**Work to be completed**
Copy out the records from the line with "This screenshot has height=303, width=528." to the line with "Looking at the screenshot, I should tap(53, 210).", both of those lines included, exactly as they are. Do not include the pictures in your answer.

**Recorded data**
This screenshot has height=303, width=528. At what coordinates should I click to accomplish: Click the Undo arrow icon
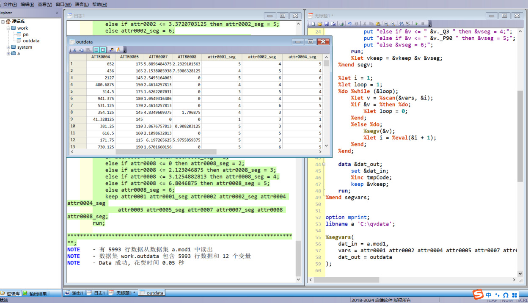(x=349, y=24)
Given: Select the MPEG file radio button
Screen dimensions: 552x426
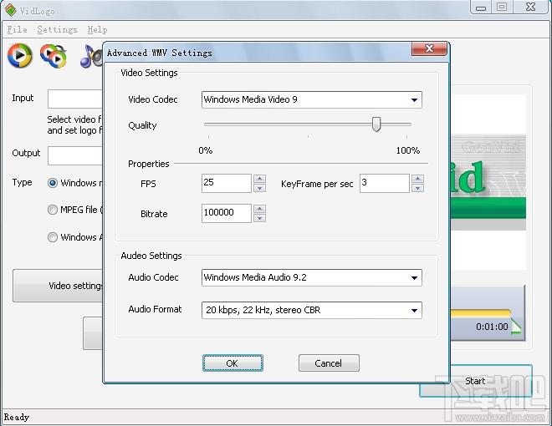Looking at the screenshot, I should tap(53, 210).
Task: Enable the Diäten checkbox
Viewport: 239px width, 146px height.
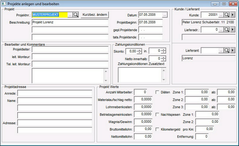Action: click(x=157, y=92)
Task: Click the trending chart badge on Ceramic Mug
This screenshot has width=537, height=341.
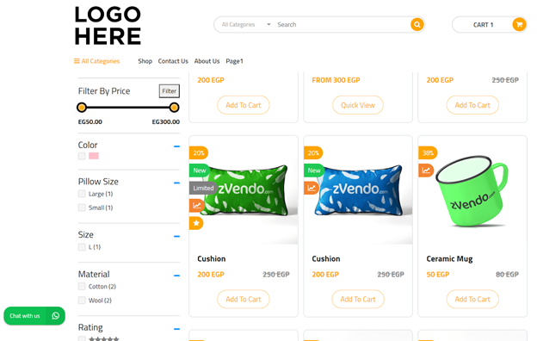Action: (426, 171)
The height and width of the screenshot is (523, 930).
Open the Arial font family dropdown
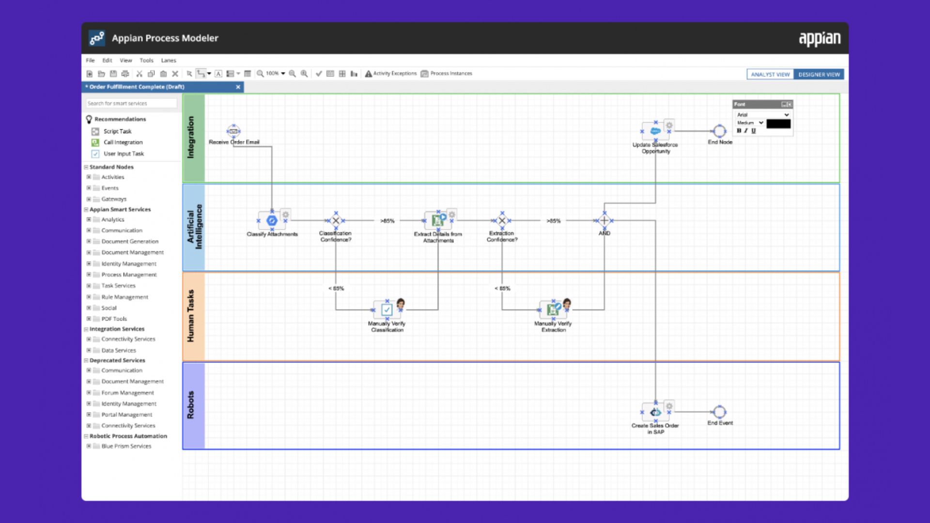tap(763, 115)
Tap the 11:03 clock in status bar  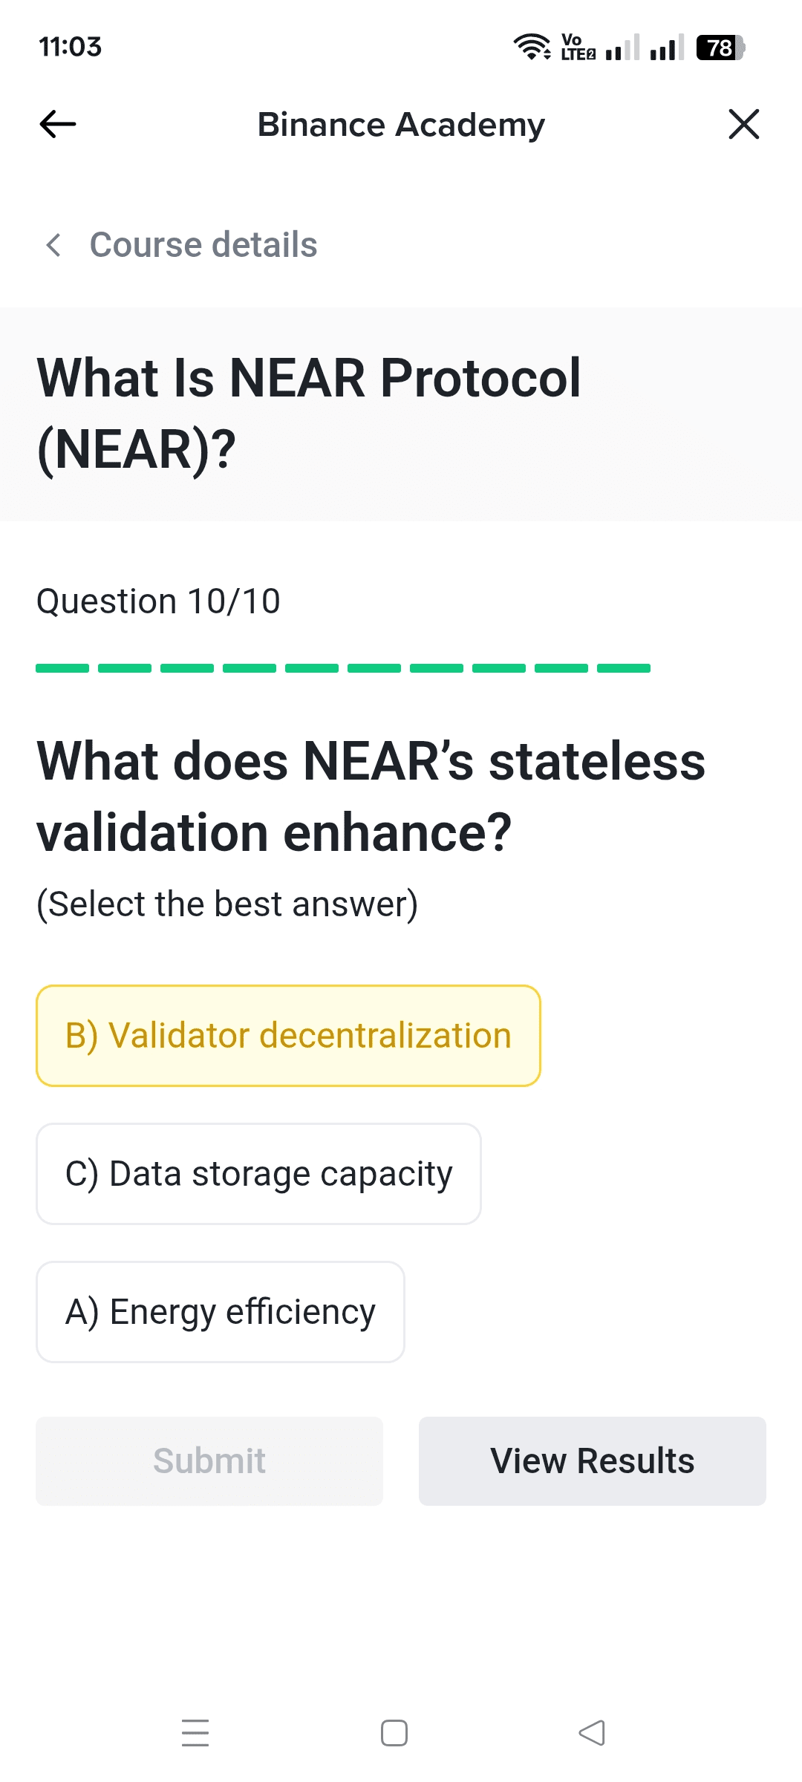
---
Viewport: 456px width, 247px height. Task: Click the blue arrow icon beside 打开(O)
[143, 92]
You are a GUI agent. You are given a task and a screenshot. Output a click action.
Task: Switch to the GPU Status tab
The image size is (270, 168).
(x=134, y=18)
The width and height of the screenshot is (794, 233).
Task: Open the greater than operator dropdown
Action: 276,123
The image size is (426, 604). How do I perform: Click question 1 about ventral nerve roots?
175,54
==
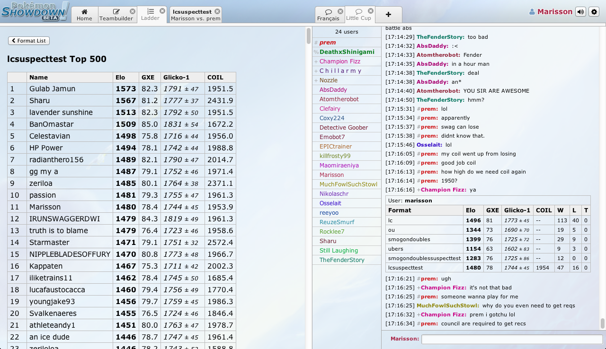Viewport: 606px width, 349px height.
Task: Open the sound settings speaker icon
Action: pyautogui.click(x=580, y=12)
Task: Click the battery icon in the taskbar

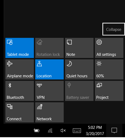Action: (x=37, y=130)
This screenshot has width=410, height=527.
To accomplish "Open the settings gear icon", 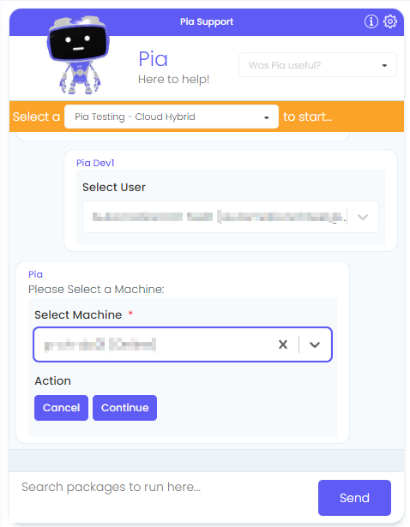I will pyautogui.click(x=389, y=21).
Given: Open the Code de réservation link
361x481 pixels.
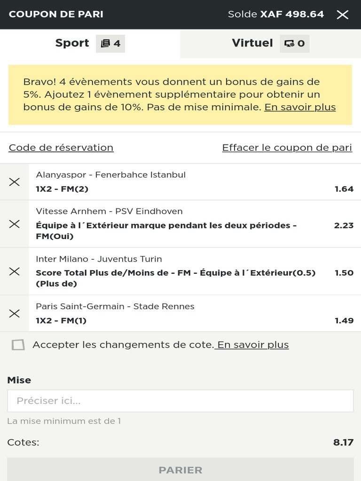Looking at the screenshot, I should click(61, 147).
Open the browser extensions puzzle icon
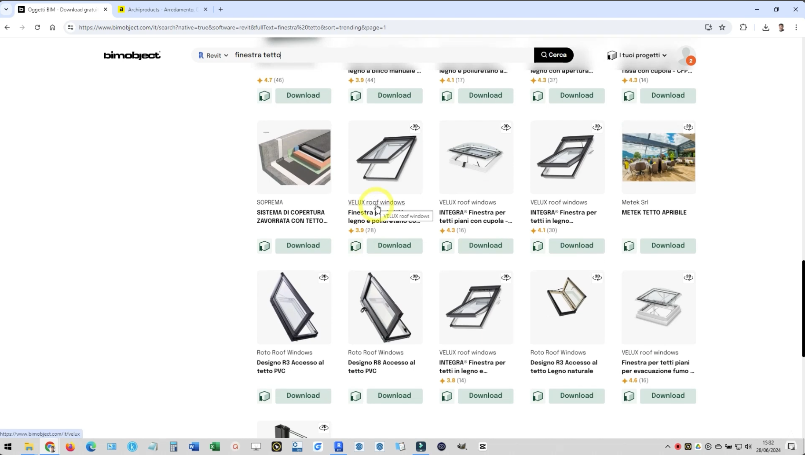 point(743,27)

**Task result**
This screenshot has height=303, width=528. At what coordinates should I click to accomplish: Click the Undo arrow icon
(x=349, y=24)
Given: Select the MPEG file radio button
Screen dimensions: 552x426
Looking at the screenshot, I should tap(53, 210).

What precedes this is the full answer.